On 4/4/06, Michael Brouwer <mb...@gmail.com> wrote:
> Not commenting on the specifics of your idea here per-se, but on a
> potential security issue regarding renames.
>
> If the ACLs on a repository disallows someone access to the move
> source of a file, what would the move source be in the editor call?
>
> More detailed example: Say a repository was split in a secret and a
> public part (using ACLs), and someone with access to both moves a file
> from the secret to the public part because that file was deemed to not
> be private anymore, can this be done without disclosing any
> information about the private sections of the repository (such as path
> names) to people without access to those private sections.
>
> It seems like the right thing to do here might be to show the file as
> having been added without history to users without access to the move
> source.

That's what we do for copies now, I imagine we'll do something similar
for renames.

> The opposite scenario is also possible I assume (someone moves a
> public file to the private section of the repository).  After this to
> users without access to the private section the move should arguably
> show up as a delete to users without access to the move destination.

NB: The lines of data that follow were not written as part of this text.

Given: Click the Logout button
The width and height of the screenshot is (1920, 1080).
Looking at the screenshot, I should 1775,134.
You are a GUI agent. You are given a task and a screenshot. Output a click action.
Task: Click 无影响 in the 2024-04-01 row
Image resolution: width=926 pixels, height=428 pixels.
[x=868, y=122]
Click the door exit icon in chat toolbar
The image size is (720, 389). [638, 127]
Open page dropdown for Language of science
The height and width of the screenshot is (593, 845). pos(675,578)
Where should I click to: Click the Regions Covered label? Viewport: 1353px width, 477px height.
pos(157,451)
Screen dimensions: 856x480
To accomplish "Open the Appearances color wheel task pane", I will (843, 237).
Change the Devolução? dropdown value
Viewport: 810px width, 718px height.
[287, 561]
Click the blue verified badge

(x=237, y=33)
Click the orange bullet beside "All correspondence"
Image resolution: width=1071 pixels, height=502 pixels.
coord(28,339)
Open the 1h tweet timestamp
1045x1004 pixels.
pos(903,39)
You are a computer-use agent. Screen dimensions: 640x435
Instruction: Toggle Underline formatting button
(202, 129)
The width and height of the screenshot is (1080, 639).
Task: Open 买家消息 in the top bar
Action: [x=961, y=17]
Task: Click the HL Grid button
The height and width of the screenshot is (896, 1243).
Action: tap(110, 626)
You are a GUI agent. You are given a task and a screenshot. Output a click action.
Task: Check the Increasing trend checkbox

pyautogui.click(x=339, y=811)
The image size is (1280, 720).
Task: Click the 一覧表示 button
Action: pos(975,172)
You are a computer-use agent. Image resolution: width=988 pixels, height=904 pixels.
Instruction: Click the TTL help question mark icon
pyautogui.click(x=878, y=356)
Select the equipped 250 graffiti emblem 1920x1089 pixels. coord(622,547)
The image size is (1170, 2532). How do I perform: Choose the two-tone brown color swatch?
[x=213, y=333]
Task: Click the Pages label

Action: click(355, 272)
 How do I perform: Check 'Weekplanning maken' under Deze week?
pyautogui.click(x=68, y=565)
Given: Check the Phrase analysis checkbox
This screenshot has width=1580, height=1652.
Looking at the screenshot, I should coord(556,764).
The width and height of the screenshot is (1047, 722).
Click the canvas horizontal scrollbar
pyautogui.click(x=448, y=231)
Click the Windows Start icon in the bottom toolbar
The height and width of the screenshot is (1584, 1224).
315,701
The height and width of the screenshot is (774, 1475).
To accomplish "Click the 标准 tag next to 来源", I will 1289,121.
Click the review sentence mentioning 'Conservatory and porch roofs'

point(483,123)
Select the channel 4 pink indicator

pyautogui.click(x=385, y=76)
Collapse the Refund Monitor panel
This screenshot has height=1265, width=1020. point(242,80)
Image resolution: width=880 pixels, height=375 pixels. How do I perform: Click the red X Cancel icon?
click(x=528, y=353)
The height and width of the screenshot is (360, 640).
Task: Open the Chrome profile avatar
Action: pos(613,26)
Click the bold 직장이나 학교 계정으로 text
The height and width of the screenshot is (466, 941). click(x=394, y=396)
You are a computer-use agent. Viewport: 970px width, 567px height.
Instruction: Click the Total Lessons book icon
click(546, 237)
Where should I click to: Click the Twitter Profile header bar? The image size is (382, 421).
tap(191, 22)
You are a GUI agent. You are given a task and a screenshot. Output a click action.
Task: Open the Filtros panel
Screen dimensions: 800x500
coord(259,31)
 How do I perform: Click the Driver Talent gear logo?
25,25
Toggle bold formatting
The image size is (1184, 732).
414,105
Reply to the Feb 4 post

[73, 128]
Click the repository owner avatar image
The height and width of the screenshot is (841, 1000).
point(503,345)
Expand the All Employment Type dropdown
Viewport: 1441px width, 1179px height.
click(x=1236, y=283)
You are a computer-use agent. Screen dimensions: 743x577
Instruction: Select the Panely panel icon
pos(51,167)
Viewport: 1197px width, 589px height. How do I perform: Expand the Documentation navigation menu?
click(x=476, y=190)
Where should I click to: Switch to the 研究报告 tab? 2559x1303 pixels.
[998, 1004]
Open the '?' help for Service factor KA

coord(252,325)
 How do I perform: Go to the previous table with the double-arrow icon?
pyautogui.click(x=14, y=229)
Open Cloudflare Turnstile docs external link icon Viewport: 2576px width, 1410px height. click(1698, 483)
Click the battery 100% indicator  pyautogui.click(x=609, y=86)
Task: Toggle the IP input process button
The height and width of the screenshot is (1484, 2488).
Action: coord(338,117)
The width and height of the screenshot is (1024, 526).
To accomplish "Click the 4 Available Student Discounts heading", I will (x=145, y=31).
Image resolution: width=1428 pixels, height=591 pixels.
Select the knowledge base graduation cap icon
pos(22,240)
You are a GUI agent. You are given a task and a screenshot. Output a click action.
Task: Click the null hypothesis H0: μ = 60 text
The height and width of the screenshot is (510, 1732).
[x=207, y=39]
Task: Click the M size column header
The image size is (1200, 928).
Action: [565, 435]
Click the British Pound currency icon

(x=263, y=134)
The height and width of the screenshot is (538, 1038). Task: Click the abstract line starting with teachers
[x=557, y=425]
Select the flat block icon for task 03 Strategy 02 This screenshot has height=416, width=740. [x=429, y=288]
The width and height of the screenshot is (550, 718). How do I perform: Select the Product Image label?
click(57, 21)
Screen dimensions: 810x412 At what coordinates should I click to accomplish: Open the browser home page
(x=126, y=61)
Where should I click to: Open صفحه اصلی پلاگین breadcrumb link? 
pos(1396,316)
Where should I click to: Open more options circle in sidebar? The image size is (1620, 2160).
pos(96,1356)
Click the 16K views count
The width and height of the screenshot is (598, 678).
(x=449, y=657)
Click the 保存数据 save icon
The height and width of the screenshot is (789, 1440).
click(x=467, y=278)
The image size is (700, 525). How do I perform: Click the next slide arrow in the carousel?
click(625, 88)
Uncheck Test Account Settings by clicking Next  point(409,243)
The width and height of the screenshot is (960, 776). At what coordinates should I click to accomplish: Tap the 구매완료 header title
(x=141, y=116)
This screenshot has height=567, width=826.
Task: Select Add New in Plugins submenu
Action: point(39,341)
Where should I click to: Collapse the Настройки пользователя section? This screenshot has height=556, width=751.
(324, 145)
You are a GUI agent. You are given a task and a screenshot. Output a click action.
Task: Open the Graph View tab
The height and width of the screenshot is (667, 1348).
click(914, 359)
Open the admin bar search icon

That's what I'd been thinking as well.

-garrett

---------------------------------------------------------------------
To unsubscribe, e-mail: dev-unsubscribe@subversion.tigris.org
For additional commands, e-mail: dev-help@subversion.tigris.org

Re: Reving the Editor Interface for Move Support

[Michael Brouwer <mb...@gmail.com>]

Not commenting on the specifics of your idea here per-se, but on a
potential security issue regarding renames.

If the ACLs on a repository disallows someone access to the move
source of a file, what would the move source be in the editor call?

More detailed example: Say a repository was split in a secret and a
public part (using ACLs), and someone with access to both moves a file
from the secret to the public part because that file was deemed to not
be private anymore, can this be done without disclosing any
information about the private sections of the repository (such as path
names) to people without access to those private sections.

It seems like the right thing to do here might be to show the file as
having been added without history to users without access to the move
source.

The opposite scenario is also possible I assume (someone moves a
public file to the private section of the repository).  After this to
users without access to the private section the move should arguably
show up as a delete to users without access to the move destination.

Michael


On 4/3/06, Garrett Rooney <ro...@electricjellyfish.net> wrote:
> Perhaps more important, how should move operations actually be
> expressed?  Basically, it appears that we're going to need both FROM
> and TO callbacks (due to the fact that we might only see part of the
> operation in any given editor drive), so a move will actually involve
> a call for the source (I'm moving from HERE to THERE), and the
> destination (I'm showing up HERE and I was renamed from THERE).  The
> destination part is similar to what we already do with adds + history,
> but there needs to be some way to indicate that this was a rename, so
> either the add callbacks need to grow "is a rename" parameters, or new
> callbacks are needed.  On the other end it's very similar to what we
> currently have for delete entry, but with the addition of the
> destination info.  That could be implemented by reving the
> delete_entry function, adding some parameters, or via a separate
> callback that is only used for renames.